_ACTION ITEM:_ Where a line contains "[facebook] (14, 1968)", begin there and restate word for word every line to the end of the entries below, pictures excluded.

[Opening EXTRACTED INFORMATION section]

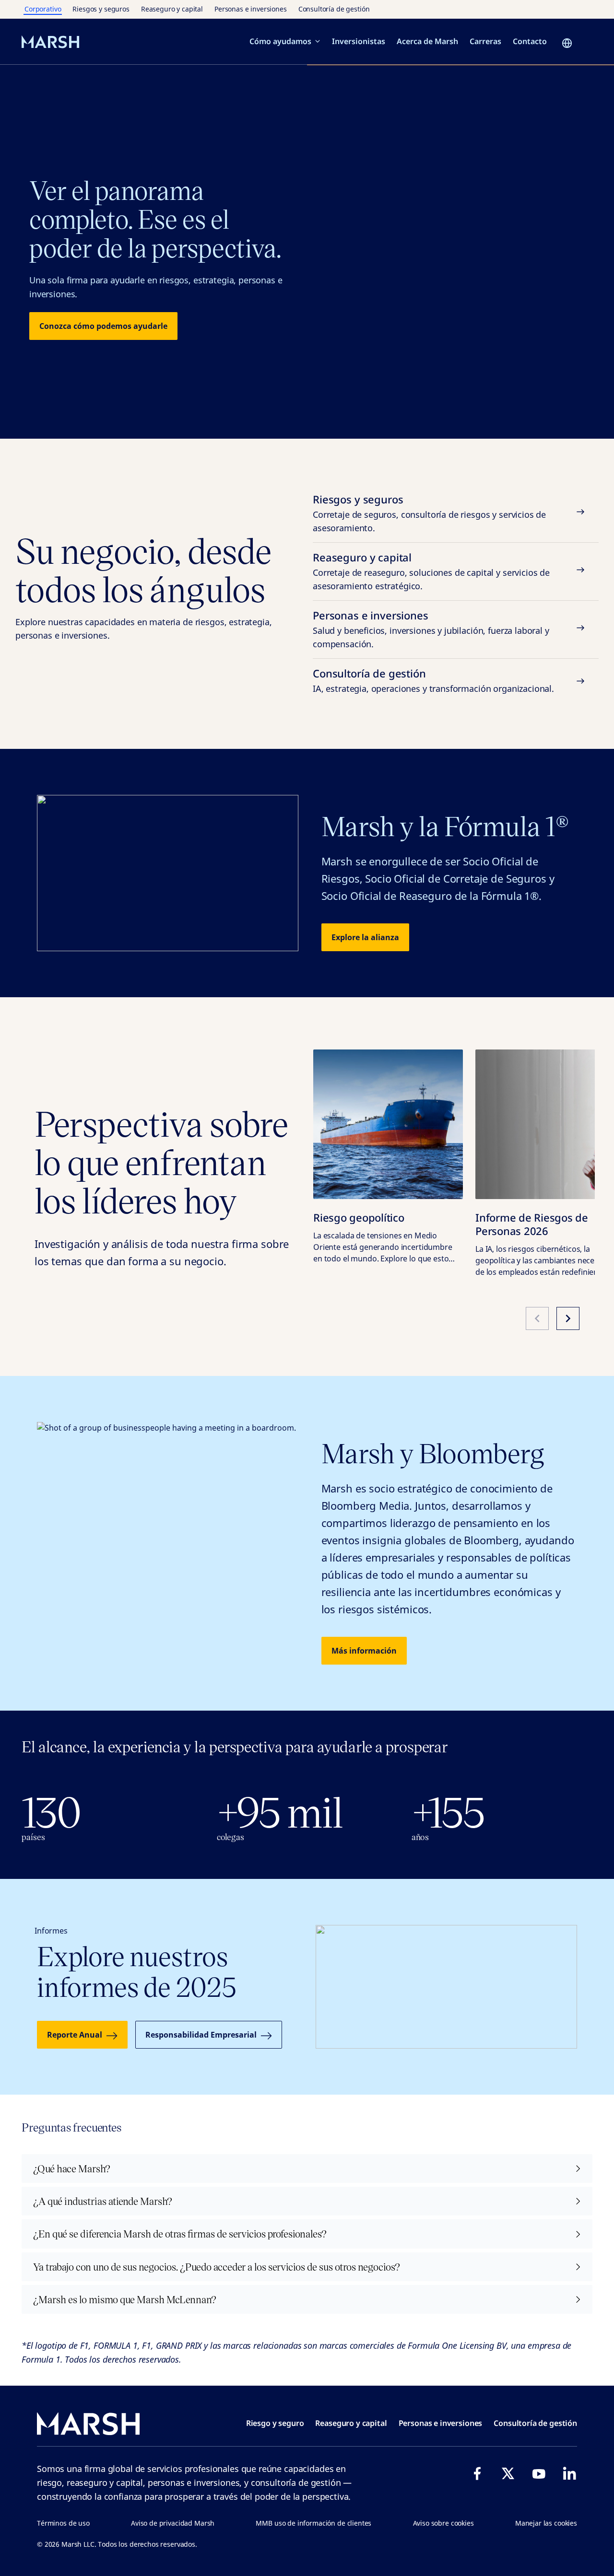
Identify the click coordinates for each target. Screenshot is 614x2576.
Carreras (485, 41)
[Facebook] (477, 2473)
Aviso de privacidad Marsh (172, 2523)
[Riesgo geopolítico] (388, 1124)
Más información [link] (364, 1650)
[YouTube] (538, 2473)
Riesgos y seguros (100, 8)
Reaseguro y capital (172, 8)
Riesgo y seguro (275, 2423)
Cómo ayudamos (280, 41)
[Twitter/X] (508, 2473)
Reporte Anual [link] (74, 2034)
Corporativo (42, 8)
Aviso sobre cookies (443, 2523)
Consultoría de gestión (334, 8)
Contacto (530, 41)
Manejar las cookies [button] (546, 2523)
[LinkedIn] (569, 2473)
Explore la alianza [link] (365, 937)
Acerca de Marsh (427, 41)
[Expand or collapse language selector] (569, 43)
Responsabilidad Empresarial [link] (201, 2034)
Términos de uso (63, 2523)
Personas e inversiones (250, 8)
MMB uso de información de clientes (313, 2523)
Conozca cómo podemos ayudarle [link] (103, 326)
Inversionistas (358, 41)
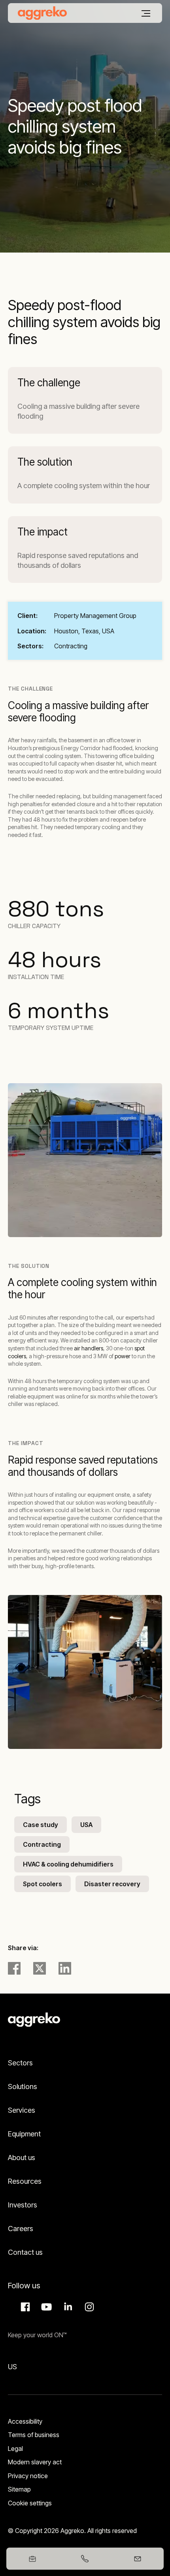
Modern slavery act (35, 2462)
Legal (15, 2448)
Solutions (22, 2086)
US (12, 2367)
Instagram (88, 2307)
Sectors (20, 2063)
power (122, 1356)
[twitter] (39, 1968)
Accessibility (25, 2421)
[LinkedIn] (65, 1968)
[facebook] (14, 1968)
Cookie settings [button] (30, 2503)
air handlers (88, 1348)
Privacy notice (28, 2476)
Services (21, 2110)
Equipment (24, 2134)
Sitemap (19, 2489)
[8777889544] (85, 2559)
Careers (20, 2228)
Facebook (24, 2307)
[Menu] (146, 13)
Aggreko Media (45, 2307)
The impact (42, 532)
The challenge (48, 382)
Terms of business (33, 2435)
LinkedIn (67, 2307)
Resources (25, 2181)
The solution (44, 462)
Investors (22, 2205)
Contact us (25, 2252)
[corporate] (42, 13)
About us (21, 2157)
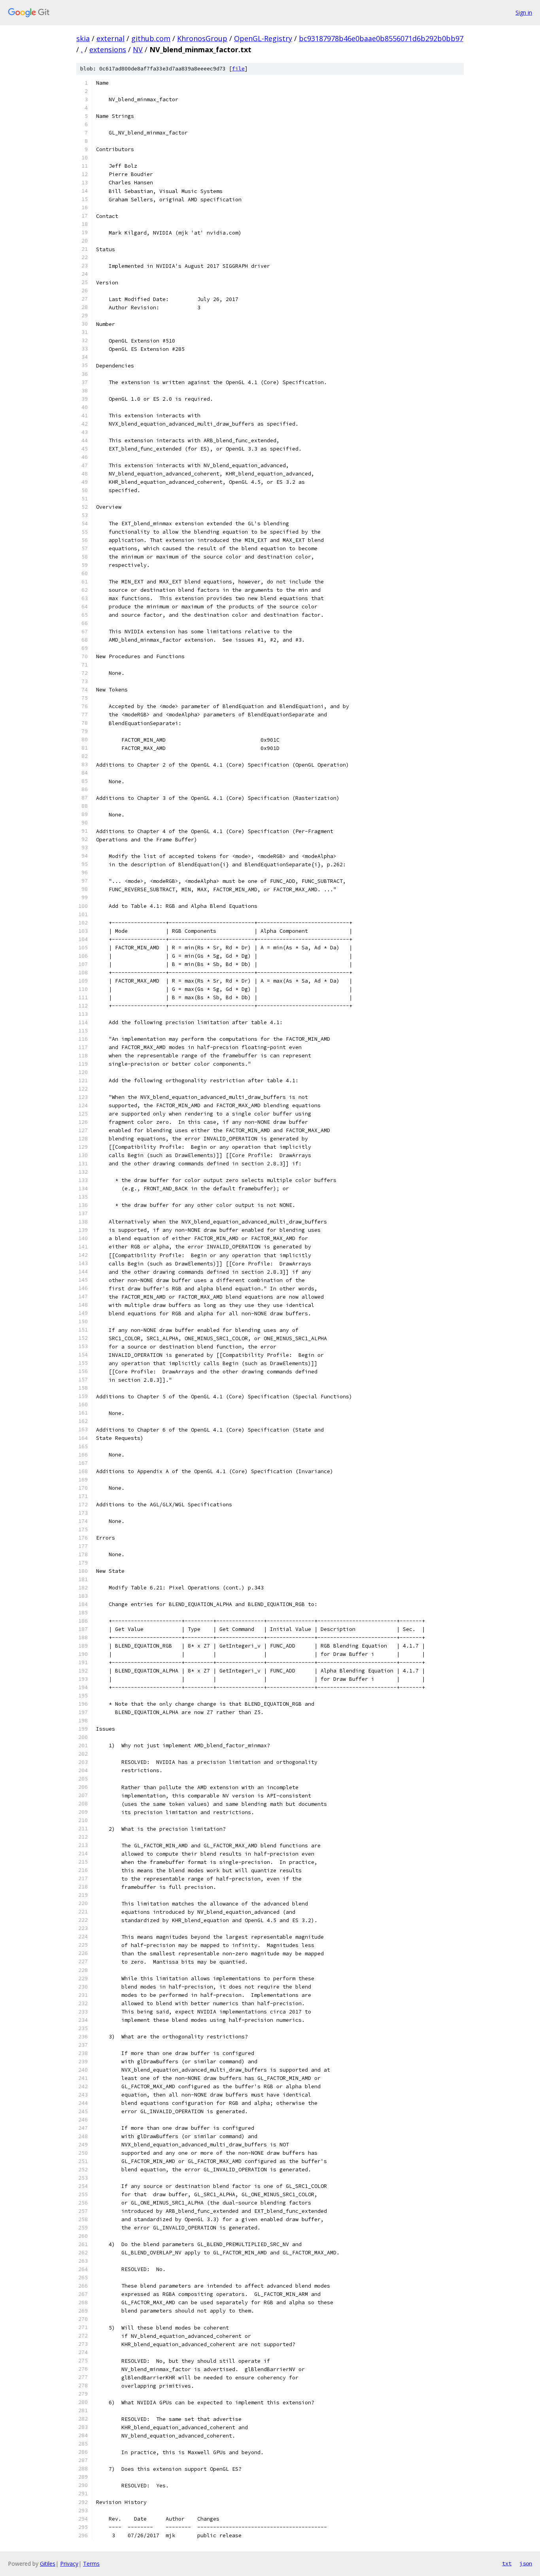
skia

[Closing EXTRACTED INFORMATION section]

_PROBLEM SOLUTION:_
[facebook] (14, 1968)
Cookie settings [button] (30, 2503)
air handlers (88, 1348)
Privacy notice (28, 2476)
Services (21, 2110)
Equipment (24, 2134)
Sitemap (19, 2489)
[8777889544] (85, 2559)
Careers (20, 2228)
Facebook (24, 2307)
[Menu] (146, 13)
Aggreko Media (45, 2307)
The impact (42, 532)
The challenge (48, 382)
Terms of business (33, 2435)
LinkedIn (67, 2307)
Resources (25, 2181)
The solution (44, 462)
Investors (22, 2205)
Contact us (25, 2252)
[corporate] (42, 13)
About us (21, 2157)
skia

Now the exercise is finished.